Shen Yan-yan, Li Jian, Kong Hui, Wu Hui-nan, Wu Qiong, Ge Yun-sheng, Huang Xin-li, Zhou Yu-lin
Xiamen Maternity and Child Health Care Hospital, Xiamen, Fujian, 361003, PR China.
Zhonghua Yi Xue Yi Chuan Xue Za Zhi. 2009 Oct;26(5):529-32. doi: 10.3760/cma.j.issn.1003-9406.2009.05.011.
To investigate the application of fluorescence in situ hybridization (FISH) technique in prenatal diagnosis of complex chromosomal abnormalities.
Eleven prenatal diagnosis cases (8 from amniocentesis and 3 from cord blood) with complex chromosomal abnormalities detected by routine G-banding, were further analyzed by FISH.

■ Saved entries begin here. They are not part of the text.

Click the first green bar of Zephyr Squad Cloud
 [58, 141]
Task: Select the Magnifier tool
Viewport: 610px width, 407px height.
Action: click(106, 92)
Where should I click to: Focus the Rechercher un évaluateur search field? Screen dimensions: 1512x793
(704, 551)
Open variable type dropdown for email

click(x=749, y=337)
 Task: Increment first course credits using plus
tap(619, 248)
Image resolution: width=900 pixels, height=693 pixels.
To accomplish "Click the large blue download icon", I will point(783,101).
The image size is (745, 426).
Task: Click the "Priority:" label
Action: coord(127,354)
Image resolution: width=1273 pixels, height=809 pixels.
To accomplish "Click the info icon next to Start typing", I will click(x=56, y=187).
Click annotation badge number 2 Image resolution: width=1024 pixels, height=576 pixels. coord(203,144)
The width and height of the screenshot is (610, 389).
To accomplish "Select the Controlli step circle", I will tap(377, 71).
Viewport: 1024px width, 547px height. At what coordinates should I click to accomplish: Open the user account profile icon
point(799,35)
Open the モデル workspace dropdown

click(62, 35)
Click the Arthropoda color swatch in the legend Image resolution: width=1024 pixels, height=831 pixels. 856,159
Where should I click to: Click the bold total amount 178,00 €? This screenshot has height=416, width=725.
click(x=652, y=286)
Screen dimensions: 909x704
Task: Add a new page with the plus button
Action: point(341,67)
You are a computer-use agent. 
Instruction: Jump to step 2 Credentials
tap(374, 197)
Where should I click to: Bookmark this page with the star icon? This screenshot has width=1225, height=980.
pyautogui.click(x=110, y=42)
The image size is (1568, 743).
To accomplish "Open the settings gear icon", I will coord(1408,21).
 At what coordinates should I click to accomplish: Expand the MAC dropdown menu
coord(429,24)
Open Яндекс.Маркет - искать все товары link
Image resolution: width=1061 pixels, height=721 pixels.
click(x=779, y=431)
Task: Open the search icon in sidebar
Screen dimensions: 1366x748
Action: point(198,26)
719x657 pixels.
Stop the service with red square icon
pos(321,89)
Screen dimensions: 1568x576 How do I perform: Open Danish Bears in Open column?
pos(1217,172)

The FISH technique confirmed the results of balanced chromosome rearrangements detected by G-banding, and clarified the structure of the derivative chromosomes in the 3 amniocentesis samples and the origin of the mark chromosomes in the 2 cord blood samples.
FISH can be used to diagnose the complex chromosomal abnormalities accurately in prenatal diagnosis, and can provide very useful genetic information for clinical diagnosis and treatment.